Disruptor Records Founder Adam Alpert on His Sony Music JV, New Chainsmokers Album and the Future of Streaming

Adam Alpert
Contour by Getty Images

Disruptor Records may be known as the home of the Chainsmokers, but ever since New York-based label founder Adam Alpert turned the EDM duo’s success into a joint venture deal with Sony, the imprint is finding its legs outside of the world of electronic music. Most notably, the label has begun growing its own cadre of female singer-songwriters such as Dove Cameron, whose hit “Boyfriend” has lit up international terrestrial radio and streaming sites globally alike this year.

Variety caught up with Alpert to talk about his label’s growing influence in the pop world, his philosophy on developing artists, the new Chainsmokers album (out Friday), the future of streaming, Alpert’s JV at Sony Music and more.

While many may associate Disruptor with electronic music, you are having a fair amount of success at the moment with young female singers and songwriters. How do you see the label’s identity in 2022?

We’re having a peak right now. As I tell my team [Alpert says Disruptor has a staff of 10 people, split between NY and LA], we have peaks and valleys in this business. The label/management venture is almost eight years old now and early on people just sort of assumed we were an EDM company, but we never really thought of ourselves that way.

I started the company with the mindset that I had been given the freedom to sign whatever I like, and I’ve always been such a big music fan of all genres. It just happened that my first success was with a band [the Chainsmokers] that came out of dance music. So, we have had that stigma a little bit – but we have kind of shed it over the years, but we were never a dance label or trying to be explicitly a dance label.

Dove Cameron’s “Boyfriend” has turned into a big song for Disruptor, how did the record come about and to what do you attribute its success?

We put together a slew of sessions for Dove over the course of two months. I actually publish Evan Blair, and the very first session that she did was with him [and others]. She had written 20 or so songs over the course of those two months, and that song came out of the very first session. The story is her story and then [co-writers] Skyler [Stonestreet], Delacey and Evan [Blair] and her made it come to life [in that songwriting session]. It was one of those magical moments that you hope for.

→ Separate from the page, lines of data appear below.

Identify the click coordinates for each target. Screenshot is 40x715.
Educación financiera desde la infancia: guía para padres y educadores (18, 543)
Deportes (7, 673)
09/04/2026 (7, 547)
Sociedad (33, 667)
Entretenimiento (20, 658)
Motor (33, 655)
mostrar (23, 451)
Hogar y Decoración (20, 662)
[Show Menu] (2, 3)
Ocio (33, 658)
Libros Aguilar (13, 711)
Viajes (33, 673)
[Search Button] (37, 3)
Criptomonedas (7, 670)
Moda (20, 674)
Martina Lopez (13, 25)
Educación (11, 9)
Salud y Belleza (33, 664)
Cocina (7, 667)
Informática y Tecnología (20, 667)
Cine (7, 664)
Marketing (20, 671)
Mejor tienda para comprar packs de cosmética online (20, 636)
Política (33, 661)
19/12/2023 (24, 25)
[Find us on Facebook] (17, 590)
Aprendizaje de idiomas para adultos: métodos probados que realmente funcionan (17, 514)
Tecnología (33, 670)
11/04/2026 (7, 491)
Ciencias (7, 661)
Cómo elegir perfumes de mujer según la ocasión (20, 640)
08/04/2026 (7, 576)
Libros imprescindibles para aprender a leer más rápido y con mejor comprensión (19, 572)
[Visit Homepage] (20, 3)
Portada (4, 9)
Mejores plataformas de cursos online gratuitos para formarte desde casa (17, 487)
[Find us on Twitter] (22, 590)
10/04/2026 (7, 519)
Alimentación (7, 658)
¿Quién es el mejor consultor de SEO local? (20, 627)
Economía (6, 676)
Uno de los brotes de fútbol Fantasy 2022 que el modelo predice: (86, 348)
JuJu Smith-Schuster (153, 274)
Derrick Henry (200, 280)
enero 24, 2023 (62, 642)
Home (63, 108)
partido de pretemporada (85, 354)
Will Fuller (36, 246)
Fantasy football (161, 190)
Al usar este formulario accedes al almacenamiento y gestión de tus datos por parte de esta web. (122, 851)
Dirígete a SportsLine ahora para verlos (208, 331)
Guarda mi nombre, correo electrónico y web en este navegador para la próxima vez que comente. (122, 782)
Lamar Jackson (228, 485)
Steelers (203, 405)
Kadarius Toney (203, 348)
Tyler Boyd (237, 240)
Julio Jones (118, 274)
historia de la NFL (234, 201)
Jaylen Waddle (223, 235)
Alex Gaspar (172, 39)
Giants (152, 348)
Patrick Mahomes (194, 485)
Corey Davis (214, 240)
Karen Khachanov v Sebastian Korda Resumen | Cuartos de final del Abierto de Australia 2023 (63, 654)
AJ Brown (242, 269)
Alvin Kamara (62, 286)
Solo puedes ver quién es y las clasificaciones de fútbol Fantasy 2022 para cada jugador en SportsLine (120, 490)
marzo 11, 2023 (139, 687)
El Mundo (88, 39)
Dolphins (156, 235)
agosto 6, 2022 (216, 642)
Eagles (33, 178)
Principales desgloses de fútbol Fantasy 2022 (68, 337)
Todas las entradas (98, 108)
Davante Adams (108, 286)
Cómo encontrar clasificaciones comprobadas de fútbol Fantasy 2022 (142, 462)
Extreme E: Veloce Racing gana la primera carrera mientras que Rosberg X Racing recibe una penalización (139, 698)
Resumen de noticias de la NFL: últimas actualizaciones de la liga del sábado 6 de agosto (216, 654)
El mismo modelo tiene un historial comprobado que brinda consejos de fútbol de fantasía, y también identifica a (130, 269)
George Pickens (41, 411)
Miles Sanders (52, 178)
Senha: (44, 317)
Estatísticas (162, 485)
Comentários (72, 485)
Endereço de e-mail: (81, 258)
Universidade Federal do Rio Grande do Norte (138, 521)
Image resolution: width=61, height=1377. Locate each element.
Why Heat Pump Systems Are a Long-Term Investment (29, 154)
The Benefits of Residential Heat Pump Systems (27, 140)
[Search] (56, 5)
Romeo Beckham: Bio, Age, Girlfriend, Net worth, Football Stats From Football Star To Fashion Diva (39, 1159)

It’s now a global smash. The BBC has really embraced it. I just got back from the UK and we had a little Disruptor promo week in London, it was really great. “Boyfriend” sort of came out of nowhere. It was a song that Dove wrote, that she loved and she wanted to test the waters with via posting it on TikTok and it took on a life of its own and because a kind of anthem for the LGBT world. It just exploded and we had to react to it.

I also think that great writing begets great writing, so Dove is on a tear right now. We have the next song that she just wrote a few weeks ago, and we couldn’t be more excited about it. She’s kind of found her wings with her songwriting. Timing is everything with that…. you have to be at the right place in your career, the right place in your life, with the right mindset. It just starts to flow and work. We’ve been working with Dove for almost five years now, and this makes all those years of hard work worth it and so fulfilling.